Para los inicios de la segunda mitad del siglo XX, el panorama de la lírica mundial no presentaba tenores que continuaran con la prosapia interpretativa de Fernando de Lucia, Heddle Nash, Alessandro Bonci, Giuseppe Anselmi, Dino Borgioli y, por encima de todos, el gran Tito Schipa. No fue sino hacia el final de la década, cuando el mundo lírico fue sacudido por el inolvidable Barbiere de Callas, Alva, Gobbi y Zaccaria, dirigidos por Alceo Galliera.
Un grande genovés. Pues bien, Ugo Benelli debutó en el Teatro Nacional de Costa Rica y, según sus propias palabras, a partir de tal momento se abrió para él el panorama de los primeros roles. Acaso fue ayudado por ese particular renacimiento del belcanto italiano, concentrado alrededor de la mítica figura de Maria Callas. En su libro I Grandi Cantanti, Jurgen Kesting no escatima elogios para el tenor genovés, a quien conceptúa como la voz más bella entre los tres italianos que dominan la escena en los inicios de la década de los 60.
Es menester recordar –y Kesting lo hace– que Luigi (Luis) Alva nació en el Perú, pero se lo puede conceptuar como italiano por adopción. El crítico dice: “Si Benelli hubiese recogido las romanzas de Almaviva, Don Ramiro, Lindoro, Nemorino y Ernesto en un solo recital, habría sido aclamado como el verdadero sucesor del irlandés John McCormack”.
Es más –hubiese agregado este articulista–, para ello podría bastar la audición de su disco de canciones belcantistas del Ottocento (Donizetti, Rossini y Bellini), que imprimió con la joven soprano Lydia Marimpietri y el pianista Enrico Fabbro, también para el sello London.
Ugo Benelli, extraordinario cantante e indiscutible ser humano, recuerda con nostalgia el inicio de su brillante carrera.

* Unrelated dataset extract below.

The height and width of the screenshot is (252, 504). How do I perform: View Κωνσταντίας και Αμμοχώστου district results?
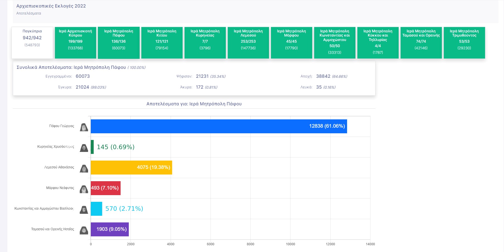335,42
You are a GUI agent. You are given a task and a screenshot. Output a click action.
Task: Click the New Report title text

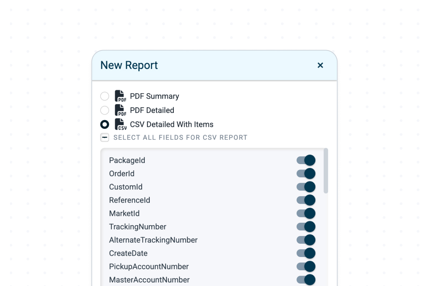coord(129,65)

Del palcoscenico del Teatro Nacional a los máximos escenarios líricos del mundo, su arte ha sido perpetuado por inolvidables registraciones discográficas. Su fulgurante carrera, alcanza a reeditar la belleza de su plataforma de lanzamiento, nuestra bella caja de música – indimenticabile –, según su propia expresión.